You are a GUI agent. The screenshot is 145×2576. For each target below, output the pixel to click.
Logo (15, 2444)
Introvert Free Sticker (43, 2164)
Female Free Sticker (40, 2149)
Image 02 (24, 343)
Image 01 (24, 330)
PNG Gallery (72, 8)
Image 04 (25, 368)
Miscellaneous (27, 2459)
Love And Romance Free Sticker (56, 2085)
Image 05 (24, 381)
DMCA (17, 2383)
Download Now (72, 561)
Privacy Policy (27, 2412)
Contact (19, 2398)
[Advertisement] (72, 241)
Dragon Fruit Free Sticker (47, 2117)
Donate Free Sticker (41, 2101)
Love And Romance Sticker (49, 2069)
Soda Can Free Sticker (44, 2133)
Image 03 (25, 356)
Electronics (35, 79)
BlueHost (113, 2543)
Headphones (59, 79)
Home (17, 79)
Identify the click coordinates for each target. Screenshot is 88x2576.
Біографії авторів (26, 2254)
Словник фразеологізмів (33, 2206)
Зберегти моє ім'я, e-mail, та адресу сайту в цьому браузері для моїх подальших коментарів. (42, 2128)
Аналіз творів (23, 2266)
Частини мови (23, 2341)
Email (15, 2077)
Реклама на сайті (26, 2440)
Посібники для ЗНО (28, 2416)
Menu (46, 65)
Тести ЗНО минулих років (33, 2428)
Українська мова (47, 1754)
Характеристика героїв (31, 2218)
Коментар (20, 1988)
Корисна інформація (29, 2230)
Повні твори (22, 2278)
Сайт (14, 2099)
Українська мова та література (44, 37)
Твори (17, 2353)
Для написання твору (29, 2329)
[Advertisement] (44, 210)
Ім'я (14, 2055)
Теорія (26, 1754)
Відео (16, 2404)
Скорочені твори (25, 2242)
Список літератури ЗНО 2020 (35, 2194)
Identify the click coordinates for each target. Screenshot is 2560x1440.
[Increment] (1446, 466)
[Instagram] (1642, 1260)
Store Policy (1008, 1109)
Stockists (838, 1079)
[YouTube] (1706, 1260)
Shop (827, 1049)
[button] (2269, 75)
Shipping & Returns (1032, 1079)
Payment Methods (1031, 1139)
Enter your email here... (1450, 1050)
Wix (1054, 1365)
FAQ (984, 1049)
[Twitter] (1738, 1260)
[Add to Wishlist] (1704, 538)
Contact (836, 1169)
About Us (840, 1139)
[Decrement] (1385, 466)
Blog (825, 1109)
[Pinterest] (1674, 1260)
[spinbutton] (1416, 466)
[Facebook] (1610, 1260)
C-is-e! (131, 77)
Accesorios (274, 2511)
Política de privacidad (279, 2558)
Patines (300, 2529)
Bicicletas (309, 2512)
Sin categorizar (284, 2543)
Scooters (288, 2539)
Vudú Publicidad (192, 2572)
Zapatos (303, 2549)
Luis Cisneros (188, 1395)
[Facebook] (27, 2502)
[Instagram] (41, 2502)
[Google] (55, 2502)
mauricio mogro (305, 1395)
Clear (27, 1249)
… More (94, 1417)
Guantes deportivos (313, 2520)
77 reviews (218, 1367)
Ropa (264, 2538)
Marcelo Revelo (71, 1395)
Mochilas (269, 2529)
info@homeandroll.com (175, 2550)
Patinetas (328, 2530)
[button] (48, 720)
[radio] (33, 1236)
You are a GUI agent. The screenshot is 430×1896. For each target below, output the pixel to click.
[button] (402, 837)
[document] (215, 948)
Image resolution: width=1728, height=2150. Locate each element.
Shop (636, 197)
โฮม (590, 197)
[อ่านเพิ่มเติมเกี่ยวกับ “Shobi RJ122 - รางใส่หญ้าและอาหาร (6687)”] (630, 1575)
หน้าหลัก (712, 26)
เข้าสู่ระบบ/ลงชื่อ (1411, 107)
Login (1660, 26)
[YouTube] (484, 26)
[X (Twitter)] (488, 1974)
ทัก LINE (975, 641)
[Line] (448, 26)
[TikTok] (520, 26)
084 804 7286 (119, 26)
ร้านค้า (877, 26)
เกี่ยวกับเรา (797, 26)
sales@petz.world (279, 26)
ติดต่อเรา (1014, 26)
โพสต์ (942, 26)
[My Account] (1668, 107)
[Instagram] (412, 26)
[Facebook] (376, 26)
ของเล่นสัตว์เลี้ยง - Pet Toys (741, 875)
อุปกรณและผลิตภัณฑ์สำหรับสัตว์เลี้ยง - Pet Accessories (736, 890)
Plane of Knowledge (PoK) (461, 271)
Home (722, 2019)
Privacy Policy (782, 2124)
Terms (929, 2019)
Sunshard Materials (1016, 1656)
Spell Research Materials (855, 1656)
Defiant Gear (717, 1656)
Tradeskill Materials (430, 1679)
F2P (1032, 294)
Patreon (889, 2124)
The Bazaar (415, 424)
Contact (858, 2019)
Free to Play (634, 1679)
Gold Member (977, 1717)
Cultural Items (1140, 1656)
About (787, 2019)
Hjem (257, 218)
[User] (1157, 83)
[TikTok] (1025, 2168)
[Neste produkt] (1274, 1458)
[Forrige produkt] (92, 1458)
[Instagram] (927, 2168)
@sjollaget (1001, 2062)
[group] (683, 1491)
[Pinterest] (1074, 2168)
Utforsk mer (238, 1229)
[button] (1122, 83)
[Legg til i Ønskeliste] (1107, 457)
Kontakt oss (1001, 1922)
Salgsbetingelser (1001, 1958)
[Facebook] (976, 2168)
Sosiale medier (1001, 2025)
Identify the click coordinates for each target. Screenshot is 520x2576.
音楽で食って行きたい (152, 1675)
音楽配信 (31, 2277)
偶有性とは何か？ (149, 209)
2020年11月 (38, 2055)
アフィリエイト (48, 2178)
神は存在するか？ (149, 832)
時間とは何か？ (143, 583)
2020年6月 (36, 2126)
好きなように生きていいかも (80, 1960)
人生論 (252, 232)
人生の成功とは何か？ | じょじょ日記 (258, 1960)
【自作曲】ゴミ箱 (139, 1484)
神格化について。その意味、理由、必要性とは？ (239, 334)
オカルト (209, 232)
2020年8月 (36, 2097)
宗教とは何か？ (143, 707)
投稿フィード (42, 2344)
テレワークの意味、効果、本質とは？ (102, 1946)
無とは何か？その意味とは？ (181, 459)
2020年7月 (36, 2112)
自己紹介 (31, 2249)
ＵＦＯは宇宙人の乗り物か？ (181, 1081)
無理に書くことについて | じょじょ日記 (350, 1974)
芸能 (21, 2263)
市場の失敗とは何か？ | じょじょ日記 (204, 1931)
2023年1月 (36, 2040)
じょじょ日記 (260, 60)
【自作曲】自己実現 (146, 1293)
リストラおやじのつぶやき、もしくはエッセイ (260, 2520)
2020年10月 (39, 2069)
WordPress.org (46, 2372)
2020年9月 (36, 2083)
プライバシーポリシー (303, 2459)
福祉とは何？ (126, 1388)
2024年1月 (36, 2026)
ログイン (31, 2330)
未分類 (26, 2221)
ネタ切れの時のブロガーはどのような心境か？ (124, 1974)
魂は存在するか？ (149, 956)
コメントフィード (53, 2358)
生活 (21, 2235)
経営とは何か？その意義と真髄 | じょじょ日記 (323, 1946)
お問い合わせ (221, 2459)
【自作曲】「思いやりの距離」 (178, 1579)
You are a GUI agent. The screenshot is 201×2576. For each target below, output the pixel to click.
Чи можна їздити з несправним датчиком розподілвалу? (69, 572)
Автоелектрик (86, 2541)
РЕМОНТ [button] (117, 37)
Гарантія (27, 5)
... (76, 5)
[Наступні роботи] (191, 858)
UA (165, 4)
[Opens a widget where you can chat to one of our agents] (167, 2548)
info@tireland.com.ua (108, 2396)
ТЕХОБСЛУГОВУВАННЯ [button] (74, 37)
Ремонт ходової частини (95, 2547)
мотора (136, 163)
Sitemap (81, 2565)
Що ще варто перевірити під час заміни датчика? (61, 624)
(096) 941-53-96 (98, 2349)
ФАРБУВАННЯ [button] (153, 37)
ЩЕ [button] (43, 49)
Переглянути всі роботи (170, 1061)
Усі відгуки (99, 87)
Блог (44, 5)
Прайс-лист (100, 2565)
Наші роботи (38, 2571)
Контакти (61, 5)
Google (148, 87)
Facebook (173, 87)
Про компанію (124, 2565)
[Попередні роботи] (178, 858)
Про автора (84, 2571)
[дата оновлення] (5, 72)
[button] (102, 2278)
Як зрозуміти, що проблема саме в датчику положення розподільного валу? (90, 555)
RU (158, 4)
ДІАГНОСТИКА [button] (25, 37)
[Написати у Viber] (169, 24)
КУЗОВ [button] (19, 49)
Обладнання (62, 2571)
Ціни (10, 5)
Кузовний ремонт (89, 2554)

________

■ **EXERCISE**
Retype exactly the lines of the data above that fall between the line with "無とは何か？その意味とは？ (181, 459)" and the line with "Прайс-лист (100, 2565)", inclusive, and add nothing.

■ **RESPONSE FOR THIS EXERCISE**
無とは何か？その意味とは？ (181, 459)
2020年7月 (36, 2112)
自己紹介 (31, 2249)
ＵＦＯは宇宙人の乗り物か？ (181, 1081)
無理に書くことについて | じょじょ日記 (350, 1974)
芸能 (21, 2263)
市場の失敗とは何か？ | じょじょ日記 (204, 1931)
2023年1月 (36, 2040)
じょじょ日記 (260, 60)
【自作曲】自己実現 (146, 1293)
リストラおやじのつぶやき、もしくはエッセイ (260, 2520)
2020年10月 (39, 2069)
WordPress.org (46, 2372)
2020年9月 (36, 2083)
プライバシーポリシー (303, 2459)
福祉とは何？ (126, 1388)
2024年1月 (36, 2026)
ログイン (31, 2330)
未分類 (26, 2221)
ネタ切れの時のブロガーはどのような心境か？ (124, 1974)
魂は存在するか？ (149, 956)
コメントフィード (53, 2358)
生活 (21, 2235)
経営とは何か？その意義と真髄 | じょじょ日記 (323, 1946)
お問い合わせ (221, 2459)
【自作曲】「思いやりの距離」 (178, 1579)
You are a GUI agent. The screenshot is 201×2576. For each target below, output the pixel to click.
Чи можна їздити з несправним датчиком розподілвалу? (69, 572)
Автоелектрик (86, 2541)
РЕМОНТ [button] (117, 37)
Гарантія (27, 5)
... (76, 5)
[Наступні роботи] (191, 858)
UA (165, 4)
[Opens a widget where you can chat to one of our agents] (167, 2548)
info@tireland.com.ua (108, 2396)
ТЕХОБСЛУГОВУВАННЯ [button] (74, 37)
Ремонт ходової частини (95, 2547)
мотора (136, 163)
Sitemap (81, 2565)
Що ще варто перевірити під час заміни датчика? (61, 624)
(096) 941-53-96 (98, 2349)
ФАРБУВАННЯ [button] (153, 37)
ЩЕ [button] (43, 49)
Переглянути всі роботи (170, 1061)
Усі відгуки (99, 87)
Блог (44, 5)
Прайс-лист (100, 2565)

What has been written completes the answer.